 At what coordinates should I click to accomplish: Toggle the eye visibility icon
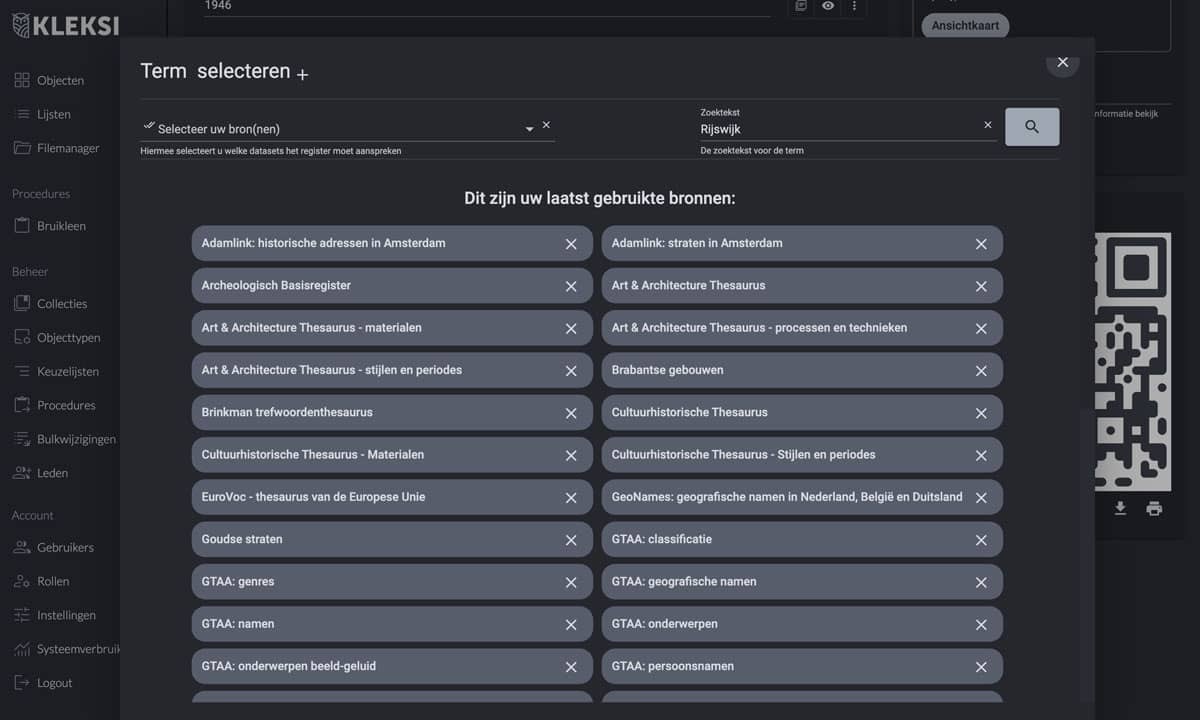pyautogui.click(x=828, y=6)
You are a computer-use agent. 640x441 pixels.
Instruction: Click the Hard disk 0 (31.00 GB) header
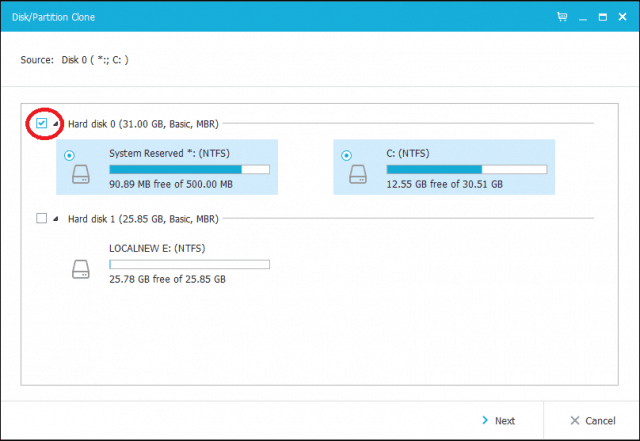coord(143,124)
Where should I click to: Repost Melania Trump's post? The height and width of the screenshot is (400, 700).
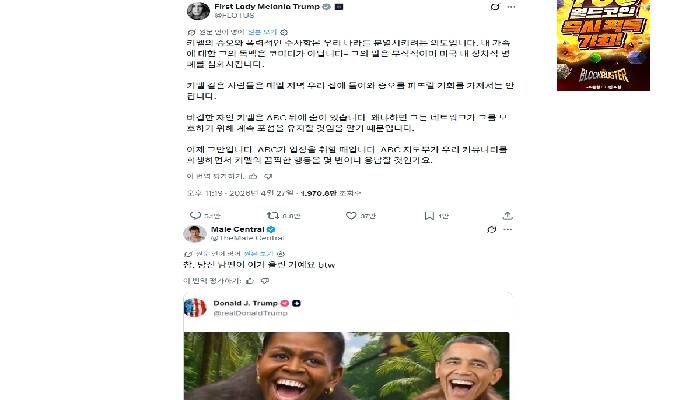tap(273, 215)
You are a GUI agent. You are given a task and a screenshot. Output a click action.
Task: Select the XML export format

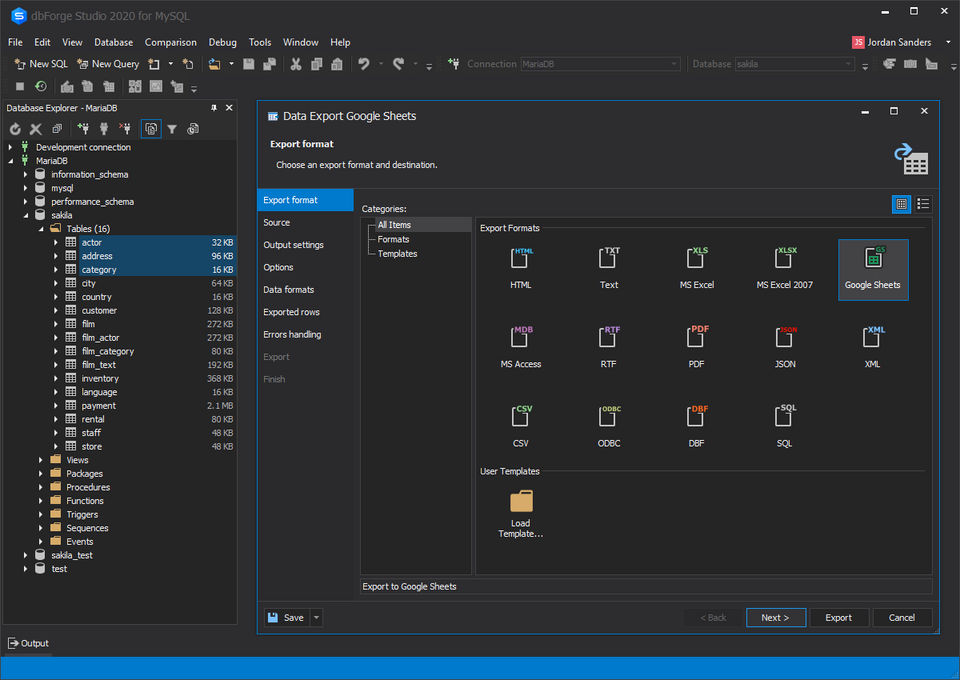click(x=872, y=338)
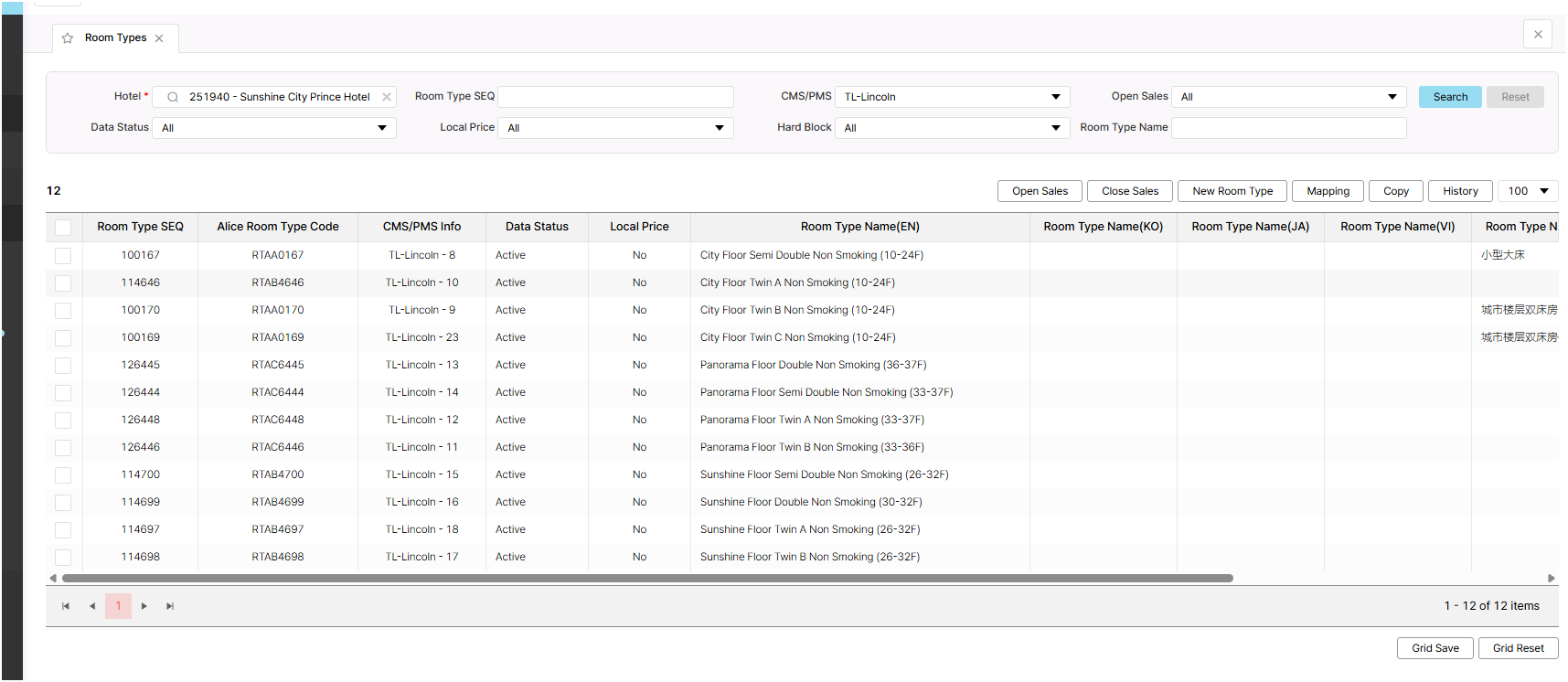Click the magnifier icon in the Hotel field
The image size is (1568, 682).
pos(173,97)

= = = =

**Challenge**
Copy these entries word for word, without the pictures.

**Task output**
 At what coordinates should I click to accomplish: Toggle the eye visibility icon
pyautogui.click(x=828, y=6)
You are a computer-use agent. 640x441 pixels.
Instruction: Click the Hard disk 0 (31.00 GB) header
coord(143,124)
Where should I click to: Repost Melania Trump's post? The height and width of the screenshot is (400, 700).
tap(273, 215)
You are a GUI agent. You are given a task and a screenshot. Output a click action.
Task: Select the XML export format

click(x=872, y=338)
Click the magnifier icon in the Hotel field
The image size is (1568, 682).
pos(173,97)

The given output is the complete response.